• **Extracted data**
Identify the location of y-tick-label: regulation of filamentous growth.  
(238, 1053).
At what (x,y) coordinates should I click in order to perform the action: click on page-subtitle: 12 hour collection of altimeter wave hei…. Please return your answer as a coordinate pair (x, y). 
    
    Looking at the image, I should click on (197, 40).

==

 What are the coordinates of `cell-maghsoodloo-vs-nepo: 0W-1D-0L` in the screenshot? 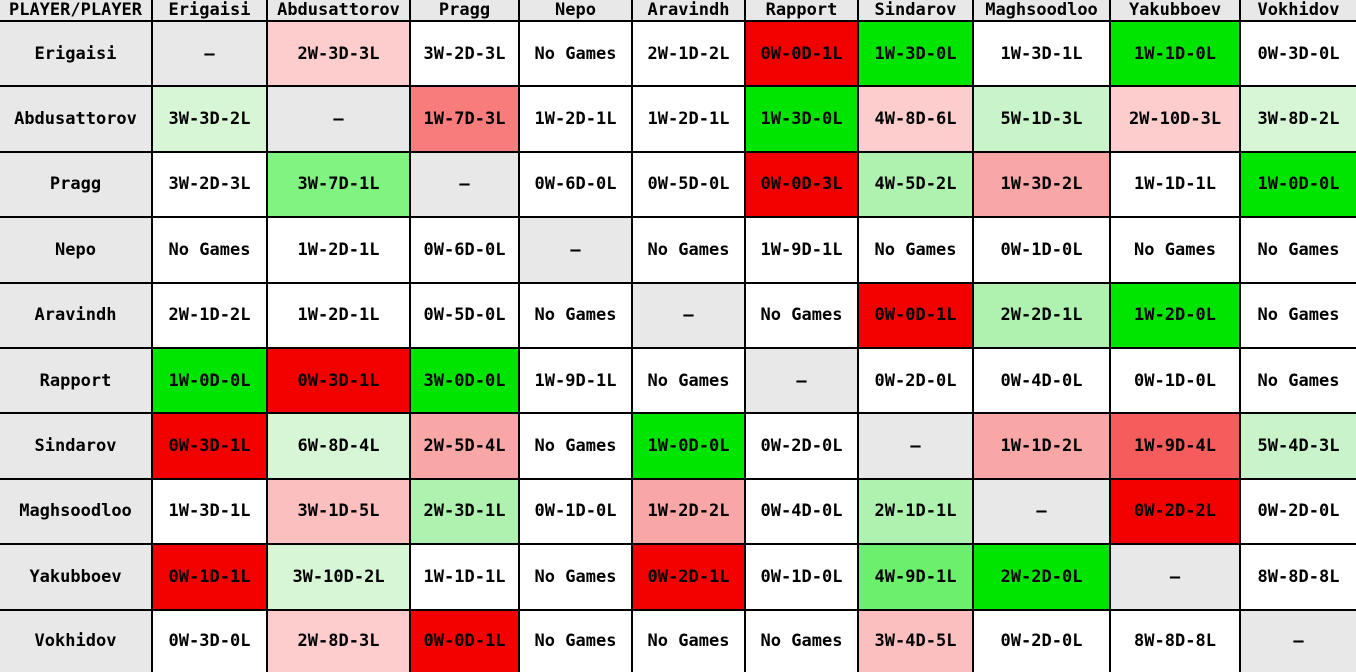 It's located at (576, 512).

==

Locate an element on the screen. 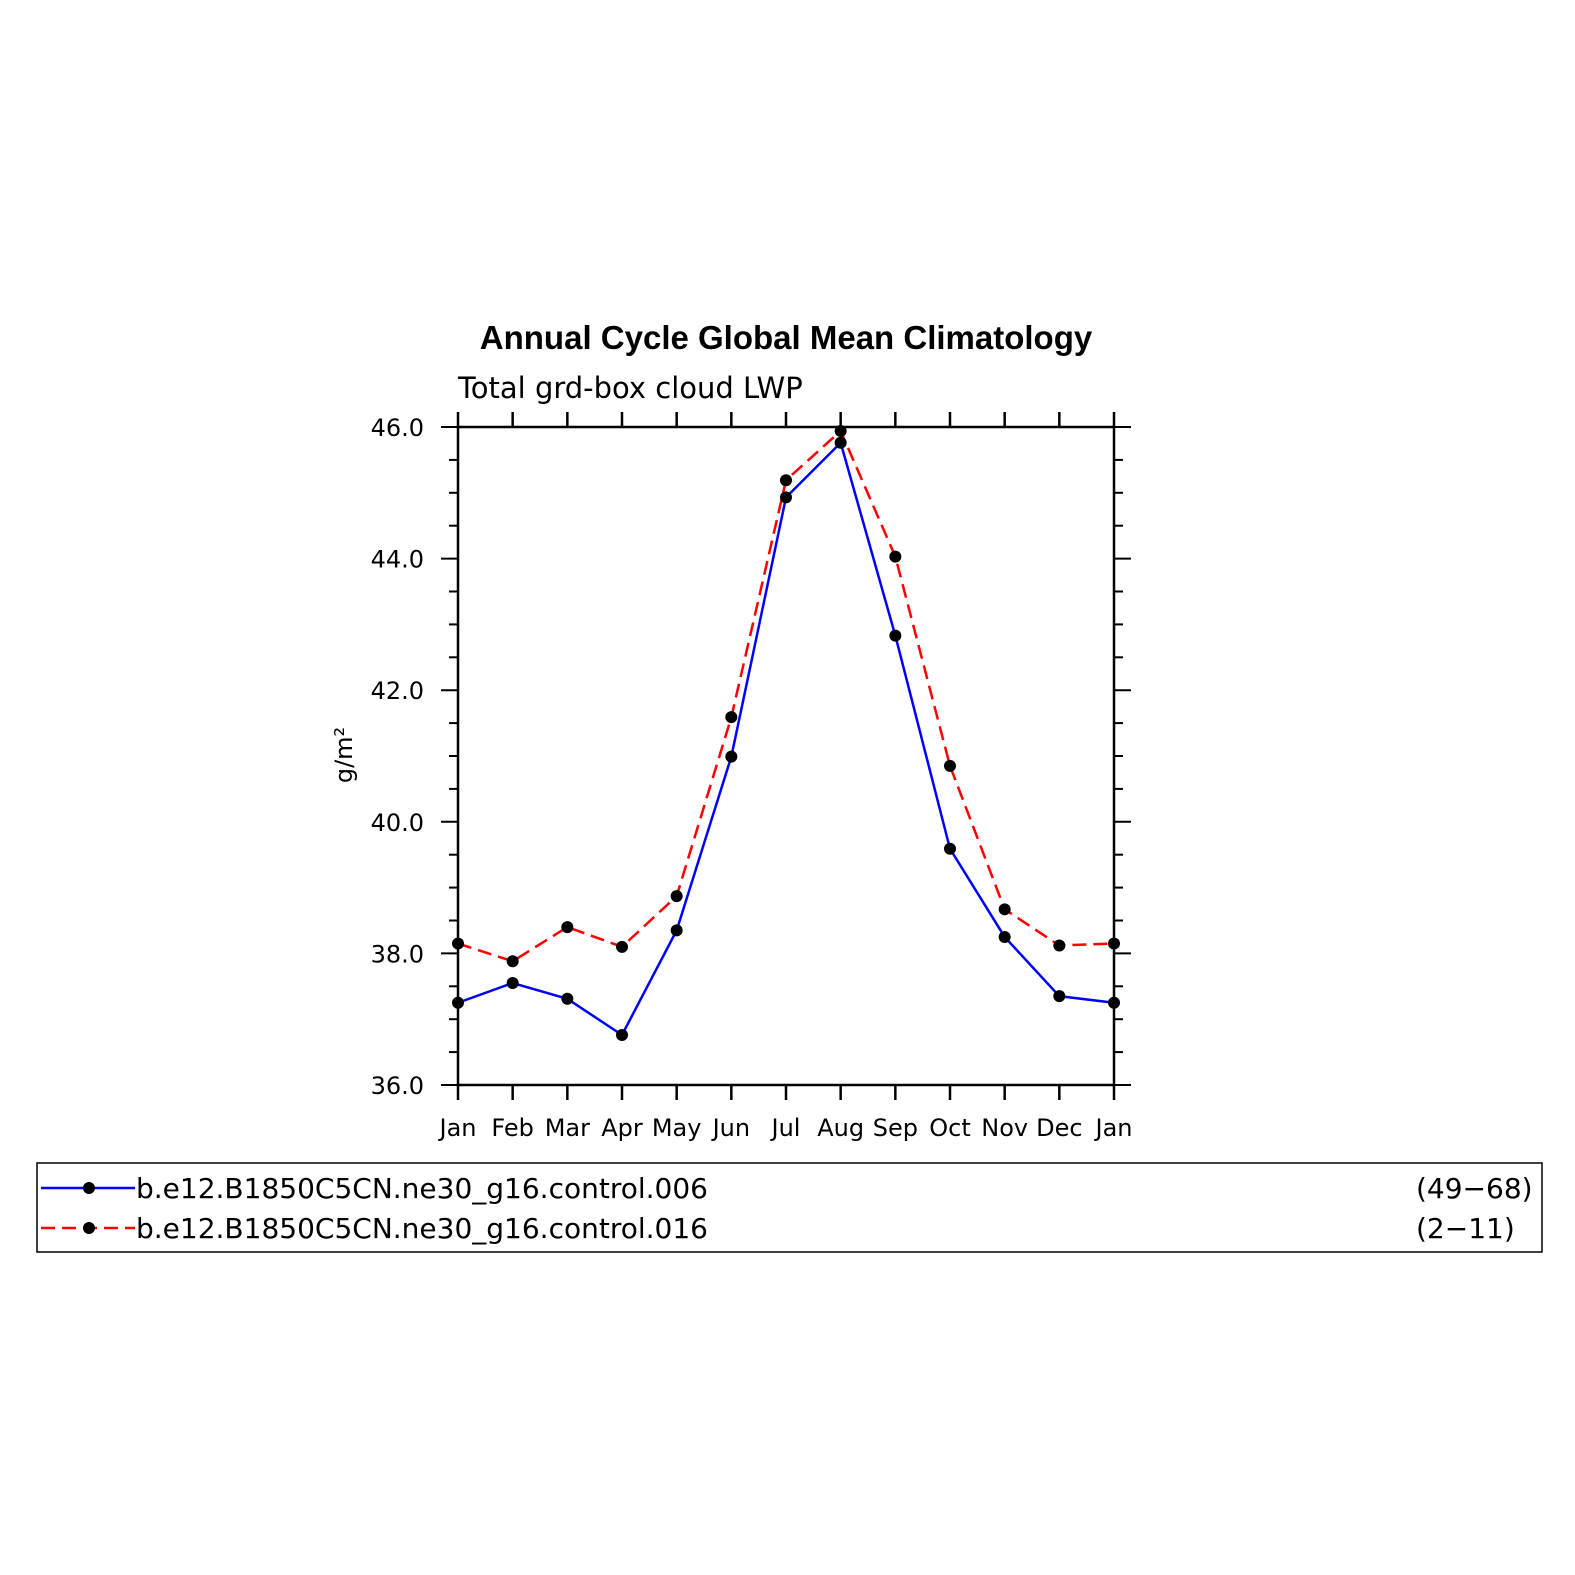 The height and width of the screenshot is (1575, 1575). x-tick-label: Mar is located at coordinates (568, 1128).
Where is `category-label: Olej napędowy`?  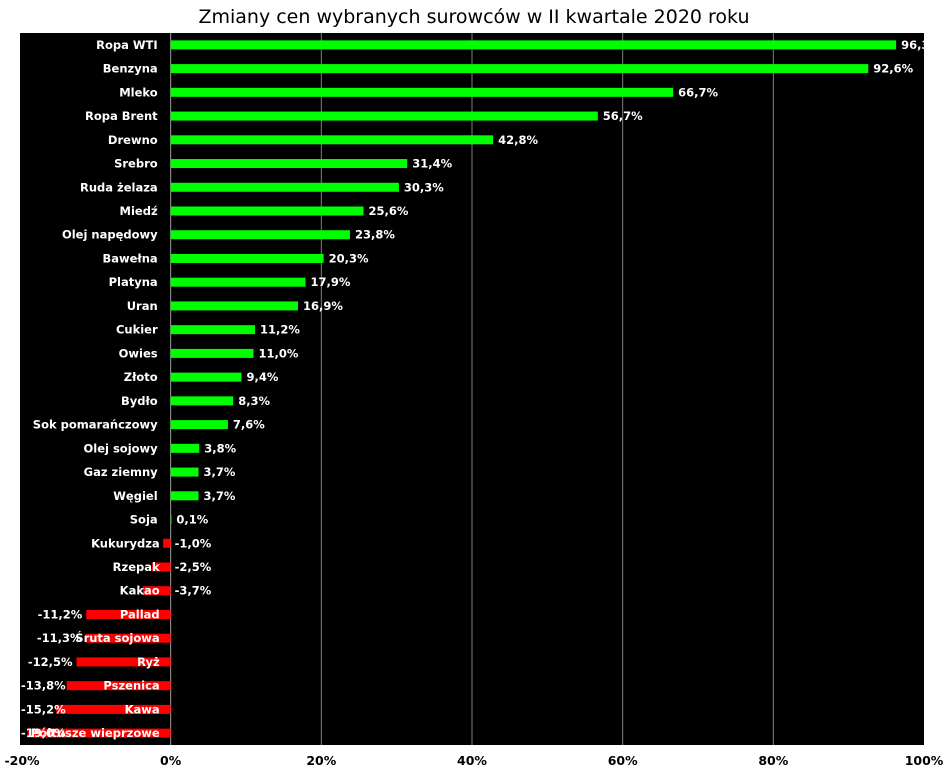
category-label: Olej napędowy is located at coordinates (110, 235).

• **Task goal**
Write out the data from the line with "Identify the location" up to and including the line with "Looking at the", swapping "coordinate pair" for "point" and leaving everything else as it is.

• **Solution to the problem**
Identify the location of y-tick-label: regulation of filamentous growth.  
(238, 1053).
At what (x,y) coordinates should I click in order to perform the action: click on page-subtitle: 12 hour collection of altimeter wave hei…. Please return your answer as a point (x, y). 
    
    Looking at the image, I should click on (197, 40).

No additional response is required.